## What the task requires
Reproduce the listing below from the line with "Passwort (1454, 763)" to the line with "SEA-News (806, 2089)", both lines included, character for character, minus any pictures.

## Entries supplied
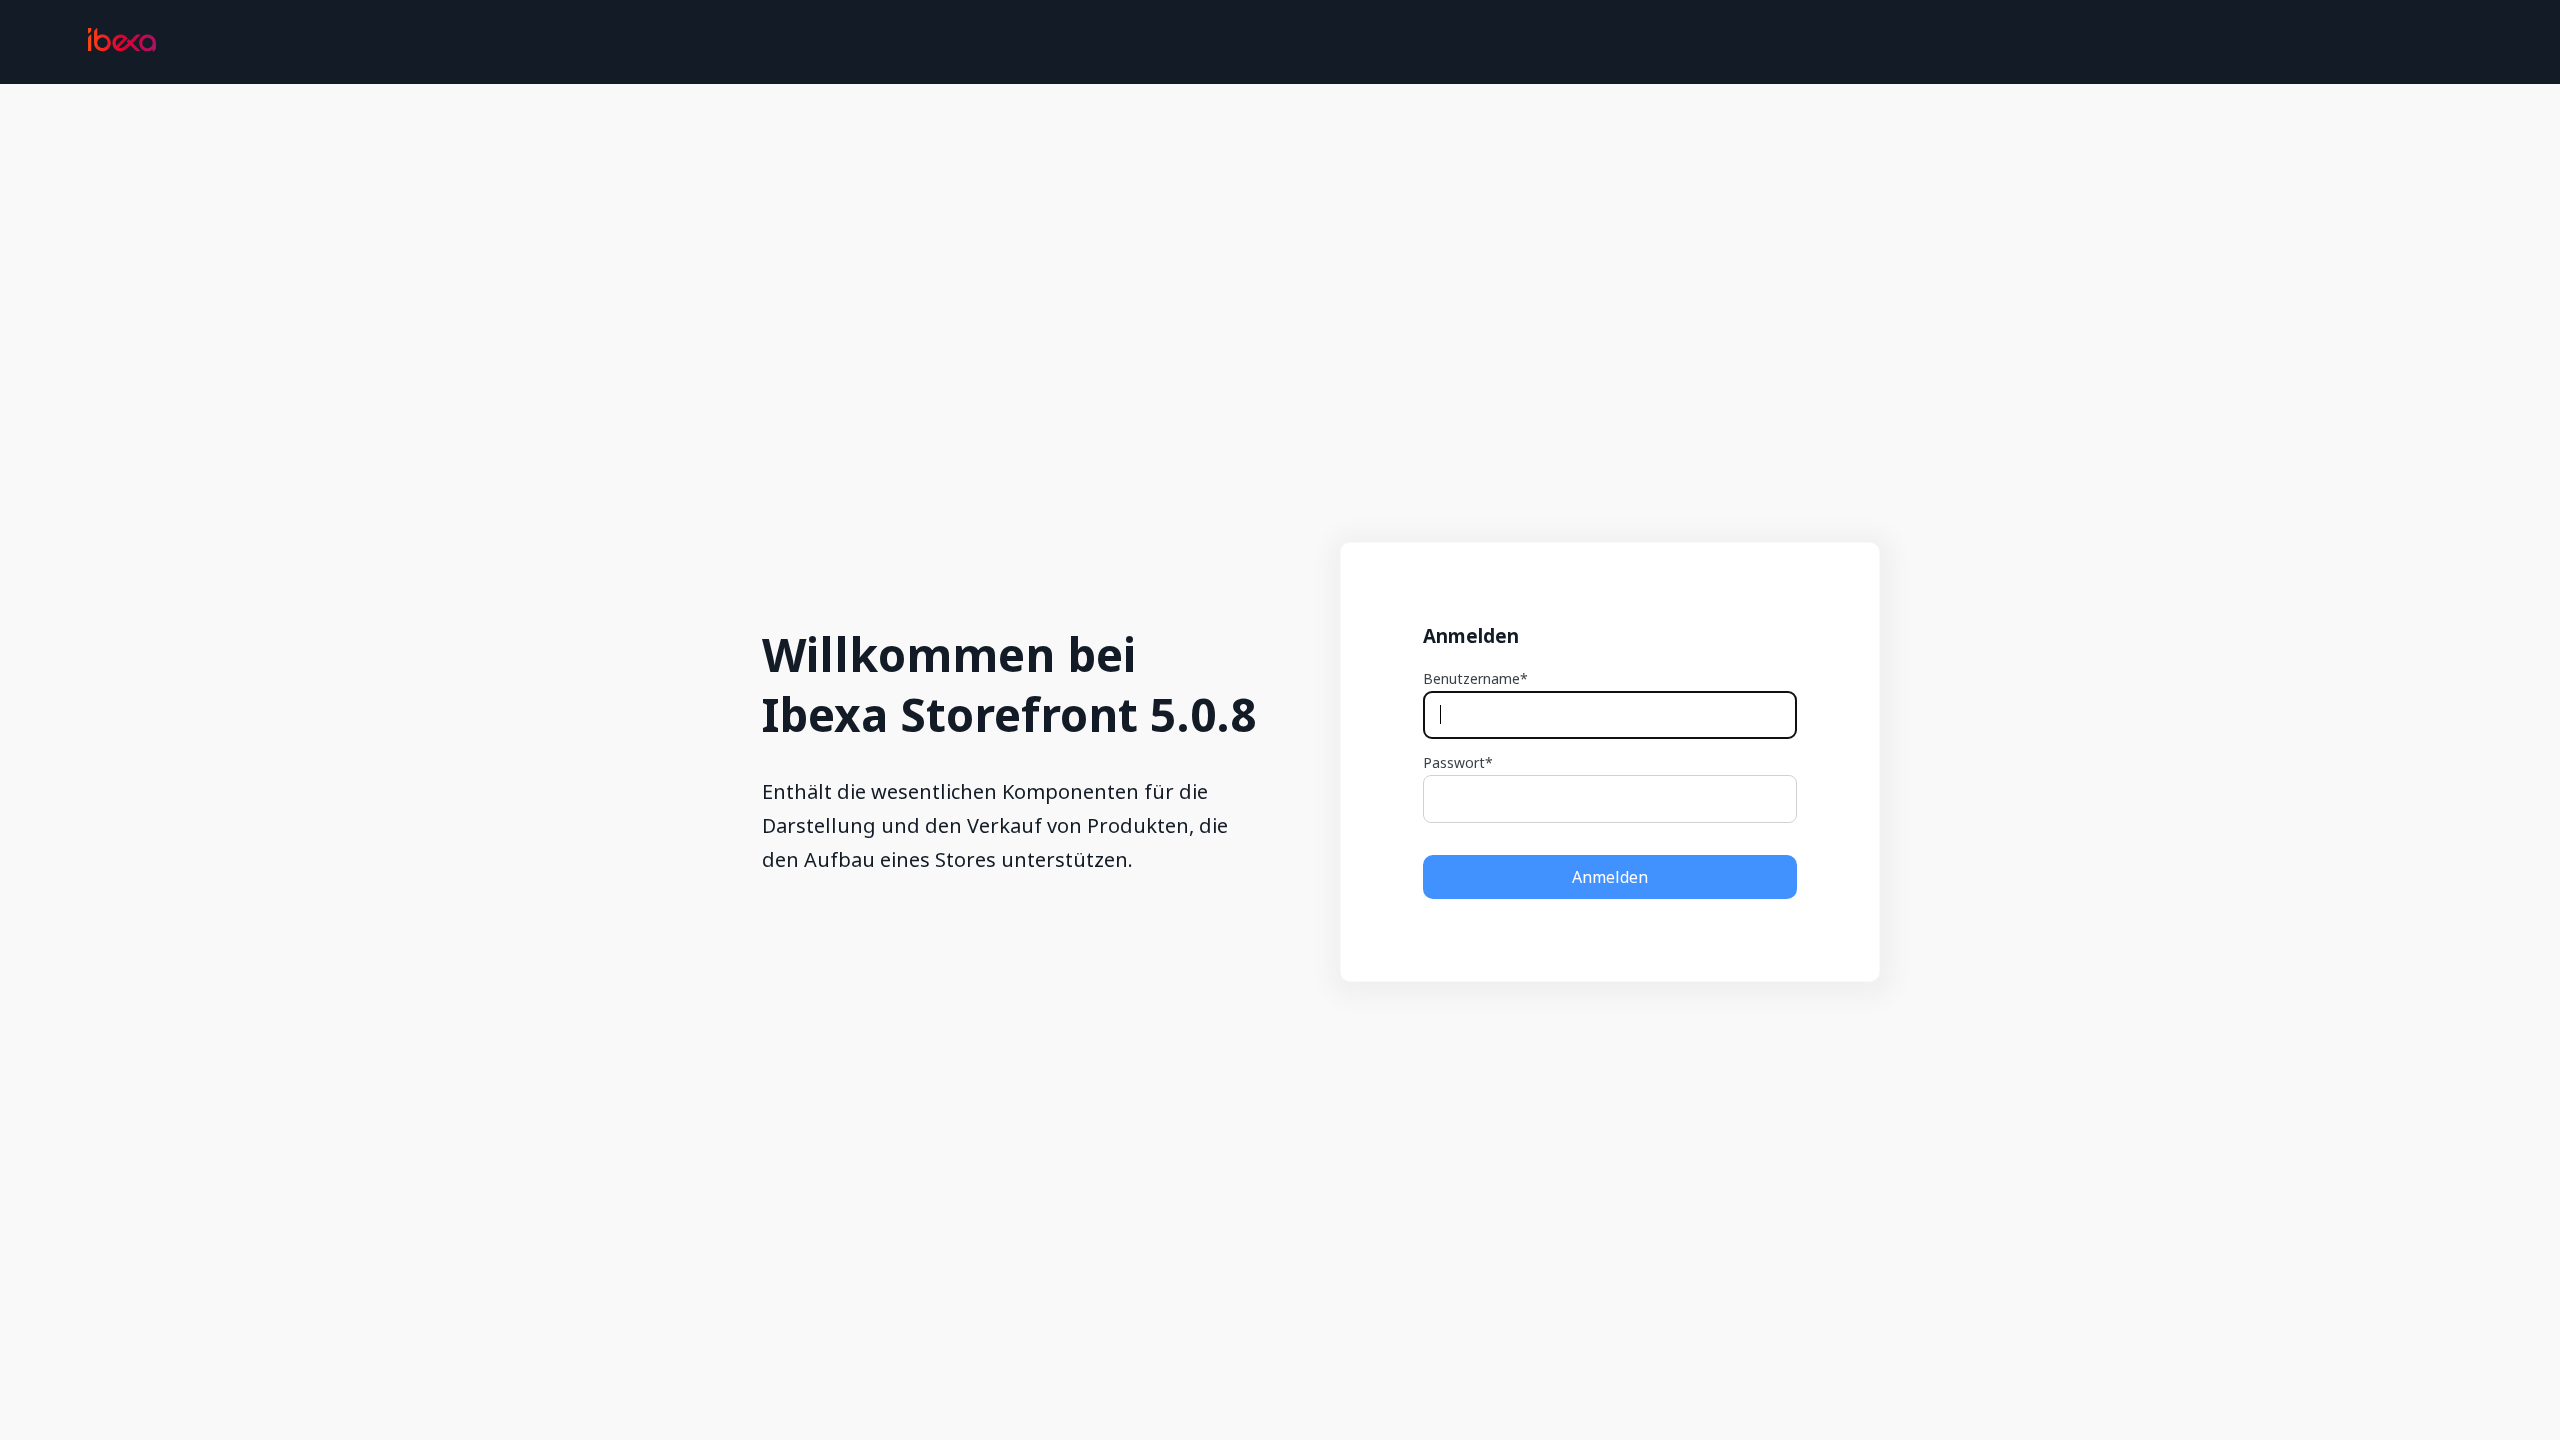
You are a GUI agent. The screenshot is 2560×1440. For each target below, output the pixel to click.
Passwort (1454, 763)
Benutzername (1471, 679)
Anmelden (1610, 877)
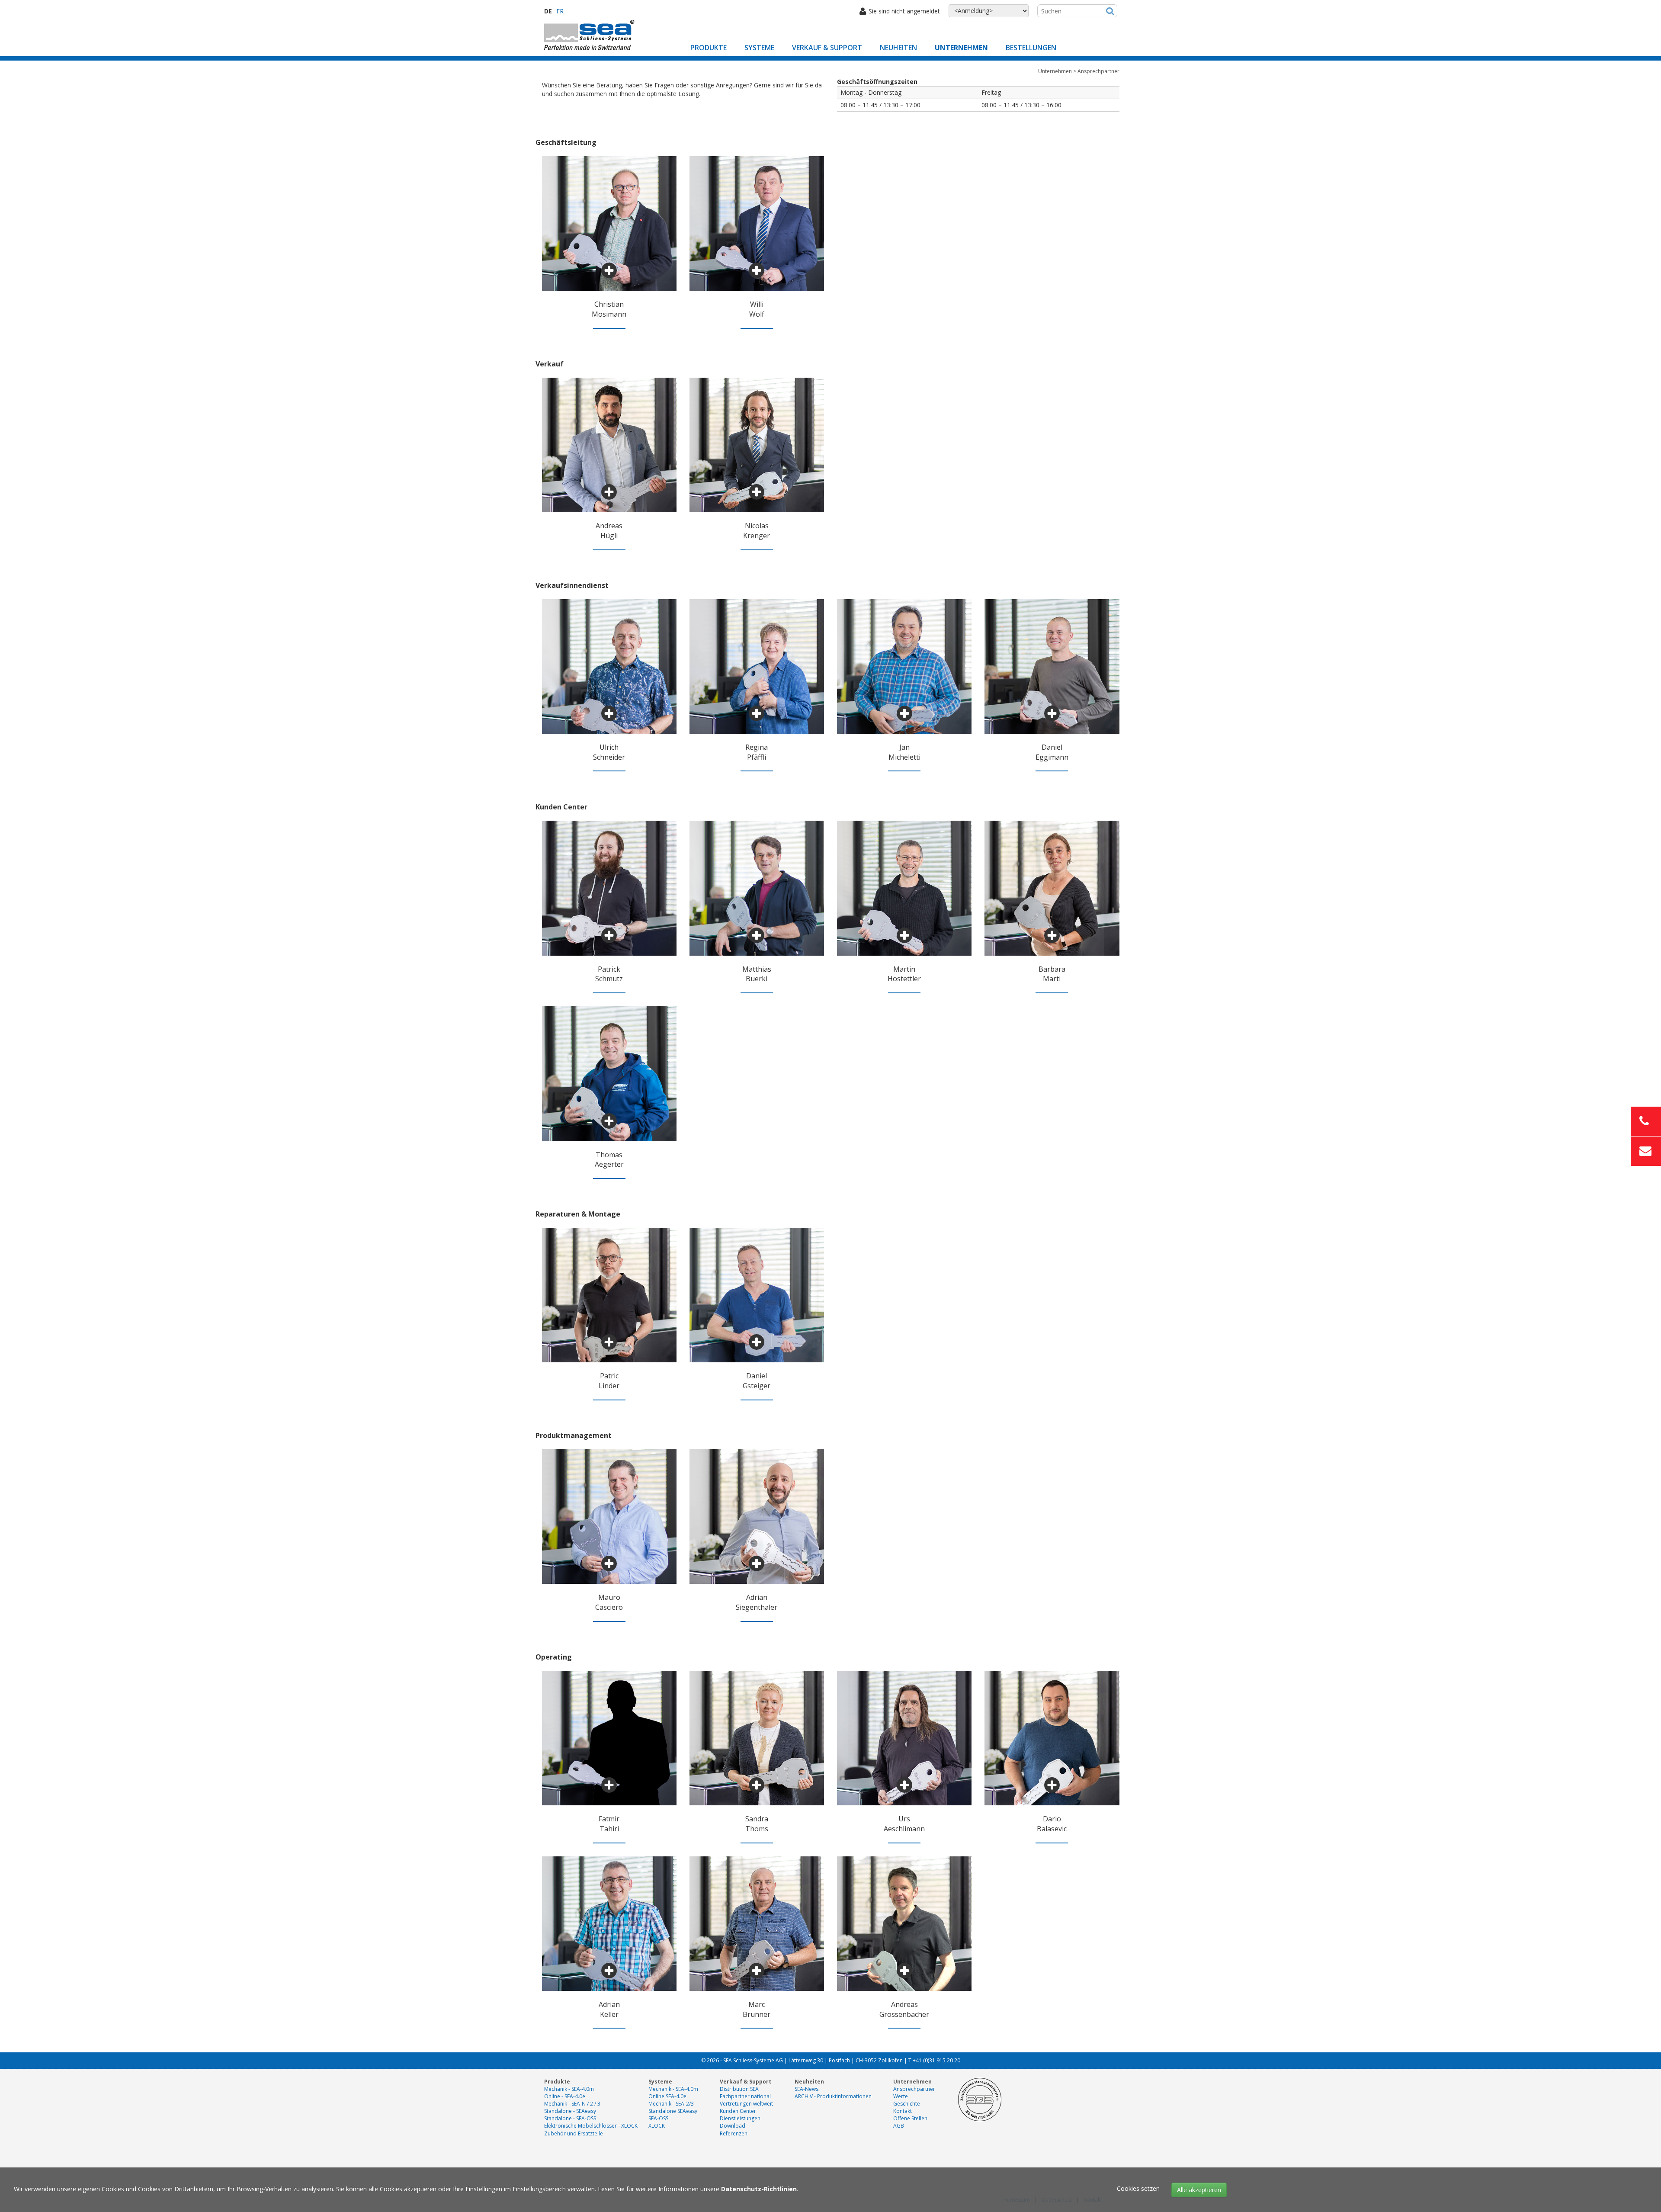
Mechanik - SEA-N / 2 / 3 (572, 2103)
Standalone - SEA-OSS (570, 2118)
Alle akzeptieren (1199, 2190)
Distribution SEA (739, 2089)
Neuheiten (898, 47)
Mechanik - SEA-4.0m (569, 2089)
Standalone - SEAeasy (570, 2111)
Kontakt (902, 2111)
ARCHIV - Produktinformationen (833, 2096)
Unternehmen (961, 47)
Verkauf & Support (827, 47)
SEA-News (806, 2089)
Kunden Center (738, 2111)
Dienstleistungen (740, 2118)
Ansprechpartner (914, 2089)
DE (548, 11)
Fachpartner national (745, 2096)
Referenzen (733, 2133)
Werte (900, 2096)
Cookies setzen (1138, 2188)
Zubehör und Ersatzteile (573, 2133)
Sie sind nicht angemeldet (904, 11)
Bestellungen (1031, 47)
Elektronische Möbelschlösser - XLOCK (591, 2125)
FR (560, 11)
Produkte (708, 47)
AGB (898, 2125)
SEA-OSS (658, 2118)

## Completed task
Passwort (1454, 763)
Benutzername (1471, 679)
Anmelden (1610, 877)
Mechanik - SEA-N / 2 / 3 (572, 2103)
Standalone - SEA-OSS (570, 2118)
Alle akzeptieren (1199, 2190)
Distribution SEA (739, 2089)
Neuheiten (898, 47)
Mechanik - SEA-4.0m (569, 2089)
Standalone - SEAeasy (570, 2111)
Kontakt (902, 2111)
ARCHIV - Produktinformationen (833, 2096)
Unternehmen (961, 47)
Verkauf & Support (827, 47)
SEA-News (806, 2089)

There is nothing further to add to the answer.